= Aim of the task =
For every line in the records below that holds "computer", make a copy.

--- START ---

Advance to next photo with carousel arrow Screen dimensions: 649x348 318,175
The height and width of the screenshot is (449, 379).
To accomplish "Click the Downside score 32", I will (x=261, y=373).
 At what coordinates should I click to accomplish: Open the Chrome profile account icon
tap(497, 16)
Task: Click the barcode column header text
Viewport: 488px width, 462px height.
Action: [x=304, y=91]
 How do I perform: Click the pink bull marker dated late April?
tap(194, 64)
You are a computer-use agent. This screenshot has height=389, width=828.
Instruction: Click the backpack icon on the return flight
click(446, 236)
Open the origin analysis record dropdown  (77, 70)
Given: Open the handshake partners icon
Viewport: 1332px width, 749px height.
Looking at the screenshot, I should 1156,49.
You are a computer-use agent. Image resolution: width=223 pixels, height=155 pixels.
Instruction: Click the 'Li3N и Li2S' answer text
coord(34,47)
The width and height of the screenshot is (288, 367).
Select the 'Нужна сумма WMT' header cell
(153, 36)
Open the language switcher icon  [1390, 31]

--- END ---
--- START ---

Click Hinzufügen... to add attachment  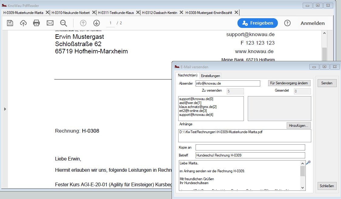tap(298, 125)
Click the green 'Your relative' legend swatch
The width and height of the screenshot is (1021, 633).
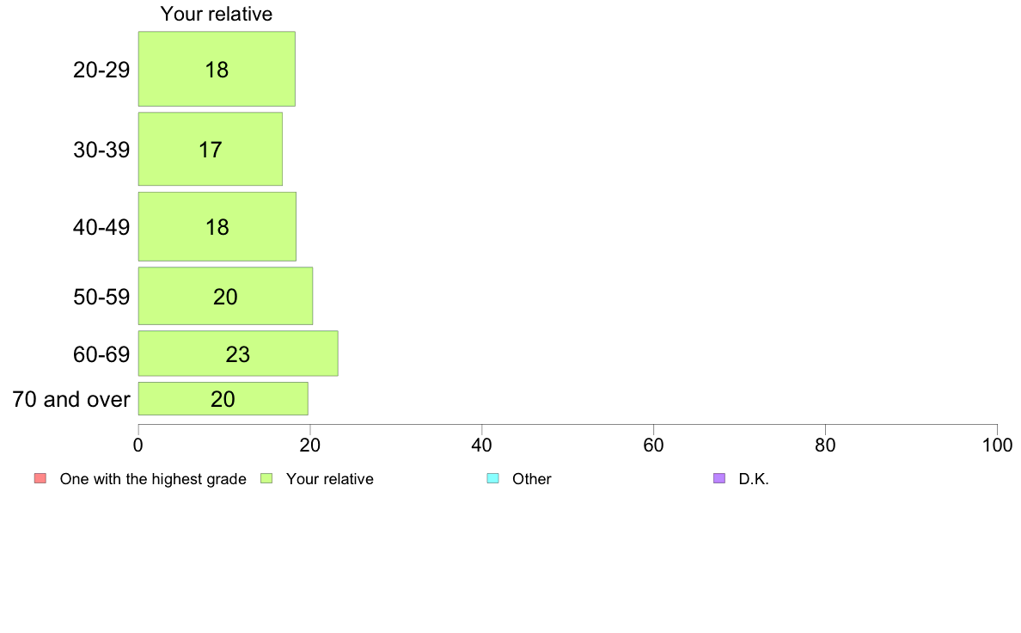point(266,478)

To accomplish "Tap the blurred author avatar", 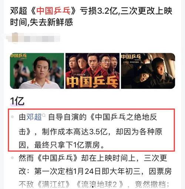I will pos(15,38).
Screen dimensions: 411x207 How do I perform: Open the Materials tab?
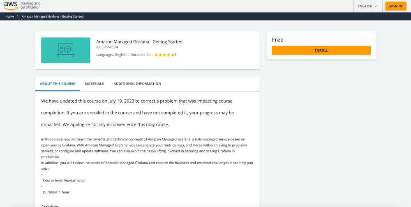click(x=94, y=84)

--- END ---

= Finished exercise =
You are a computer-use agent. This screenshot has height=389, width=828.
You are a computer-use agent. Image resolution: width=223 pixels, height=155 pixels.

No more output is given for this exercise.